> **Aufgaben**
(A) Übersetzen Sie aus dem Kurzkommentar zur bAV den Satz „Bereits der erste Vorschlag des BMAS beinhaltete trotz notwendiger Verbesserungen eine bemerkenswerte Rückbesinnung auf das kollektive Kernstärkenprofil der bAV und ihre diesbezüglichen Effizienz-Mechanismen.“ ins Englische.
(B) Führen Sie den Kurzkommentar zur bAV im selben Stil fort.

> **Bereitgestellter Text**
○ ○ ○

Das BMAS hat sein Konzept zur Verbreitung und Stärkung der bAV insbesondere bei KMU über sozialpartnerschaftlich getragenen Einrichtungen grundlegend weiterentwickelt. Ein Kurzkommentar von Bernhard Wiesner.
Bereits der erste Vorschlag des BMAS beinhaltete trotz notwendiger Verbesserungen eine bemerkenswerte Rückbesinnung auf das kollektive Kernstärkenprofil der bAV und ihre diesbezüglichen Effizienz-Mechanismen.
Für die Politik schlägt 13 Jahre nach der Riester-Reform jetzt in der bAV die Stunde der Wahrheit. Wird sie bei ihrer Entscheidung zur Verbreitung der bAV insbesondere bei KMU den 2002 eingeleiteten, die gesamte bAV immer mehr belastenden Trend einer sich zügig verstärkenden Koordinatenverschiebung in der bAV in Richtung der Markt- und Produktinteressen weiter voranschreiten oder sich gar verstärken lassen?

○ ○ ○

> **Datenauszug**
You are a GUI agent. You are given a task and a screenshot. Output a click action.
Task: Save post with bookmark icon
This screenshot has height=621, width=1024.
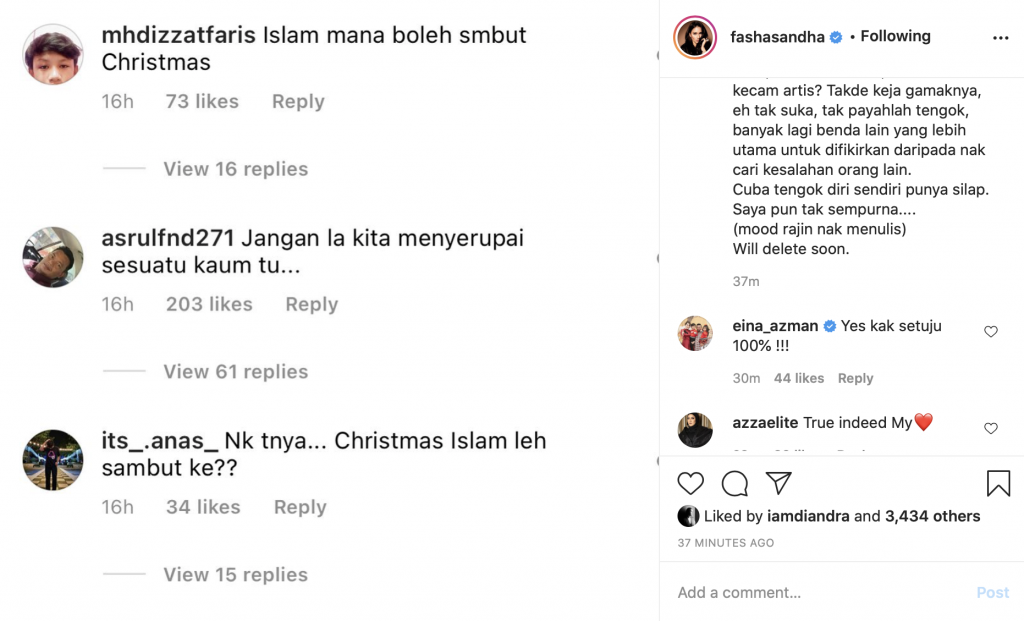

○ ○ ○

> **Antworten je Aufgabe**
(A) Even the BMAS's first proposal, despite improvements that were necessary, contained a remarkable return to the collective profile of core strengths of the bAV and its related efficiency mechanisms.

(B)
Nach der jüngsten, vom BMAS veröffentlichten bAV-Statistik weist beispielsweise zum dritten Mal in Folge das Finanzprodukt Direktversicherung (unter Solvency II) die höchste Anzahl der „aktiv Versicherten“ auf. Hier ist nicht der Platz dies zu bewerten. Aber niemand kann glauben, dass eine Fortsetzung oder gar Verstärkung eines solchen Trends in der bAV in allen Durchführungen ohne Wirkung bleiben wird.
Die Chance zur Trendwende
Die unschlagbare Effizienz der bAV beruht vor allem darauf, dass es sich um eine von Unternehmen und Sozialpartnern organisierte Sozialleistung handelt und nicht um ein Finanzprodukt. Dies wird ganz besonders deutlich in der energischen, einhelligen Ablehnung der existenzgefährdenden Solvency-II-Mechanismen für bAV-Einrichtungen der Unternehmen und Sozialpartner durch die Arbeitgeber, die Gewerkschaften, die Politik und Fachverbände. Gerade Arbeitnehmer von KMU und Arbeitnehmer mit oft begrenzten finanziellen Spielräumen benötigen bestmögliche Leistungen zu geringstmöglichen Kosten. Individualisierte und vertriebsgestützte Konzepte haben sich als zu teuer und zu ineffektiv erwiesen. Diese Arbeitnehmer brauchen wirklich vertrauenswürdige Optionen und verlässliche Gewährsträger.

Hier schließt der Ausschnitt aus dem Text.